◆ REQUIREMENT: Can you turn the listing below into a JSON list of strings, with one string for each line and blank lines left out?

··········

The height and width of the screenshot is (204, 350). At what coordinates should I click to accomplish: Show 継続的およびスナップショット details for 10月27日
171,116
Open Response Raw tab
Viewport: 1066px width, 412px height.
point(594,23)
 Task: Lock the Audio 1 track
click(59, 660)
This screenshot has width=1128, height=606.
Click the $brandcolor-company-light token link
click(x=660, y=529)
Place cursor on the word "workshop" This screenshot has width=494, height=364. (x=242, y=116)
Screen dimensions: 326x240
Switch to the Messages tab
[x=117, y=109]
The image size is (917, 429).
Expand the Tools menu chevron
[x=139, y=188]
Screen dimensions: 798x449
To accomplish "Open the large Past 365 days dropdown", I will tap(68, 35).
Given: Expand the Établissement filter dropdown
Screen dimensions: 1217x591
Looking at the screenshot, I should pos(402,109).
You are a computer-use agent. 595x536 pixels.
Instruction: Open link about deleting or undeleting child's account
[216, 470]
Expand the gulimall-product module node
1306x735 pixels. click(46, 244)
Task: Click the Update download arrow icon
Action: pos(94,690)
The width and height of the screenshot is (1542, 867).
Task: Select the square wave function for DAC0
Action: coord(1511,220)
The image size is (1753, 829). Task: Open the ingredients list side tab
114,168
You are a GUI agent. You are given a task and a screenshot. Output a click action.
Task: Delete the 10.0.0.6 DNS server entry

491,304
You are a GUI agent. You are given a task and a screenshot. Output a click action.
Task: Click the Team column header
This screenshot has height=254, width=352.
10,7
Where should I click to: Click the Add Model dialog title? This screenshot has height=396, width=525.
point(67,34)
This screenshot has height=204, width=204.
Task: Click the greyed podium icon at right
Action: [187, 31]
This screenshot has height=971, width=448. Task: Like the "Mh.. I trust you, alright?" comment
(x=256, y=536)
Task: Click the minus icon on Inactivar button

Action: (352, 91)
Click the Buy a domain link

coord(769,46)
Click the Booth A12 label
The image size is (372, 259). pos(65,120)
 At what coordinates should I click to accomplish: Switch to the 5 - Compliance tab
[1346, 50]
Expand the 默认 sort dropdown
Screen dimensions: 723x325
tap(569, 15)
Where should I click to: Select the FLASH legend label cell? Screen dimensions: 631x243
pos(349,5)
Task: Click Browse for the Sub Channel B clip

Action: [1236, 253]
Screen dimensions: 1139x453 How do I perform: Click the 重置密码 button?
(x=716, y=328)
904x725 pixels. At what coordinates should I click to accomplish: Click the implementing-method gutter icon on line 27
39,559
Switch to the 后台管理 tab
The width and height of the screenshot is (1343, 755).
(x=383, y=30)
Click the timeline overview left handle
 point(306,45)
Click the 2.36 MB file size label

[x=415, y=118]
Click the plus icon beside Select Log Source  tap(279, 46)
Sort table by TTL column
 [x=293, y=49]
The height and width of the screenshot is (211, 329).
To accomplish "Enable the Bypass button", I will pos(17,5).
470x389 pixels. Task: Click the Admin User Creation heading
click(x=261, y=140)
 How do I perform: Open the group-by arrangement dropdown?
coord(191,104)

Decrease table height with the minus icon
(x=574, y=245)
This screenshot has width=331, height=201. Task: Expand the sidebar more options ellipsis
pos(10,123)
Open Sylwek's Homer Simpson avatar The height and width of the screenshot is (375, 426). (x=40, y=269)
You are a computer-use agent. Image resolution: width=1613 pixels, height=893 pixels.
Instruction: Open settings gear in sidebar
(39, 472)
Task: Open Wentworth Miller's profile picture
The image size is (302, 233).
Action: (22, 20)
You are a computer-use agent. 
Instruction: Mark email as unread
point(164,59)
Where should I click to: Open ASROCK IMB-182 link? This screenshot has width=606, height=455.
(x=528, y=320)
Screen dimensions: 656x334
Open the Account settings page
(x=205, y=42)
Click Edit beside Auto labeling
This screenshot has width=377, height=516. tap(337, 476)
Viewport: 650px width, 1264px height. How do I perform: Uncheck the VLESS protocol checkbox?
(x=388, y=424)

··········

◆ EXERCISE OUTPUT:
[
  "The height and width of the screenshot is (204, 350). At what coordinates should I click to accomplish: Show 継続的およびスナップショット details for 10月27日",
  "171,116",
  "Open Response Raw tab",
  "Viewport: 1066px width, 412px height.",
  "point(594,23)",
  " Task: Lock the Audio 1 track",
  "click(59, 660)",
  "This screenshot has width=1128, height=606.",
  "Click the $brandcolor-company-light token link",
  "click(x=660, y=529)",
  "Place cursor on the word \"workshop\" This screenshot has width=494, height=364. (x=242, y=116)",
  "Screen dimensions: 326x240",
  "Switch to the Messages tab",
  "[x=117, y=109]",
  "The image size is (917, 429).",
  "Expand the Tools menu chevron",
  "[x=139, y=188]",
  "Screen dimensions: 798x449",
  "To accomplish \"Open the large Past 365 days dropdown\", I will tap(68, 35).",
  "Given: Expand the Établissement filter dropdown",
  "Screen dimensions: 1217x591",
  "Looking at the screenshot, I should pos(402,109).",
  "You are a computer-use agent. 595x536 pixels.",
  "Instruction: Open link about deleting or undeleting child's account",
  "[216, 470]",
  "Expand the gulimall-product module node",
  "1306x735 pixels. click(46, 244)",
  "Task: Click the Update download arrow icon",
  "Action: pos(94,690)",
  "The width and height of the screenshot is (1542, 867).",
  "Task: Select the square wave function for DAC0",
  "Action: coord(1511,220)",
  "The image size is (1753, 829). Task: Open the ingredients list side tab",
  "114,168",
  "You are a GUI agent. You are given a task and a screenshot. Output a click action.",
  "Task: Delete the 10.0.0.6 DNS server entry",
  "491,304",
  "You are a GUI agent. You are given a task and a screenshot. Output a click action.",
  "Task: Click the Team column header",
  "This screenshot has height=254, width=352.",
  "10,7",
  "Where should I click to: Click the Add Model dialog title? This screenshot has height=396, width=525.",
  "point(67,34)",
  "This screenshot has height=204, width=204.",
  "Task: Click the greyed podium icon at right",
  "Action: [187, 31]",
  "This screenshot has height=971, width=448. Task: Like the \"Mh.. I trust you, alright?\" comment",
  "(x=256, y=536)",
  "Task: Click the minus icon on Inactivar button",
  "Action: (352, 91)",
  "Click the Buy a domain link",
  "coord(769,46)",
  "Click the Booth A12 label",
  "The image size is (372, 259). pos(65,120)",
  " At what coordinates should I click to accomplish: Switch to the 5 - Compliance tab",
  "[1346, 50]",
  "Expand the 默认 sort dropdown",
  "Screen dimensions: 723x325",
  "tap(569, 15)",
  "Where should I click to: Select the FLASH legend label cell? Screen dimensions: 631x243",
  "pos(349,5)",
  "Task: Click Browse for the Sub Channel B clip",
  "Action: [1236, 253]",
  "Screen dimensions: 1139x453 How do I perform: Click the 重置密码 button?",
  "(x=716, y=328)",
  "904x725 pixels. At what coordinates should I click to accomplish: Click the implementing-method gutter icon on line 27",
  "39,559",
  "Switch to the 后台管理 tab",
  "The width and height of the screenshot is (1343, 755).",
  "(x=383, y=30)",
  "Click the timeline overview left handle",
  " point(306,45)",
  "Click the 2.36 MB file size label",
  "[x=415, y=118]",
  "Click the plus icon beside Select Log Source  tap(279, 46)",
  "Sort table by TTL column",
  " [x=293, y=49]",
  "The height and width of the screenshot is (211, 329).",
  "To accomplish \"Enable the Bypass button\", I will pos(17,5).",
  "470x389 pixels. Task: Click the Admin User Creation heading",
  "click(x=261, y=140)",
  " How do I perform: Open the group-by arrangement dropdown?",
  "coord(191,104)",
  "Decrease table height with the minus icon",
  "(x=574, y=245)",
  "This screenshot has width=331, height=201. Task: Expand the sidebar more options ellipsis",
  "pos(10,123)",
  "Open Sylwek's Homer Simpson avatar The height and width of the screenshot is (375, 426). (x=40, y=269)",
  "You are a computer-use agent. Image resolution: width=1613 pixels, height=893 pixels.",
  "Instruction: Open settings gear in sidebar",
  "(39, 472)",
  "Task: Open Wentworth Miller's profile picture",
  "The image size is (302, 233).",
  "Action: (22, 20)",
  "You are a computer-use agent. ",
  "Instruction: Mark email as unread",
  "point(164,59)",
  "Where should I click to: Open ASROCK IMB-182 link? This screenshot has width=606, height=455.",
  "(x=528, y=320)",
  "Screen dimensions: 656x334",
  "Open the Account settings page",
  "(x=205, y=42)",
  "Click Edit beside Auto labeling",
  "This screenshot has width=377, height=516. tap(337, 476)",
  "Viewport: 650px width, 1264px height. How do I perform: Uncheck the VLESS protocol checkbox?",
  "(x=388, y=424)"
]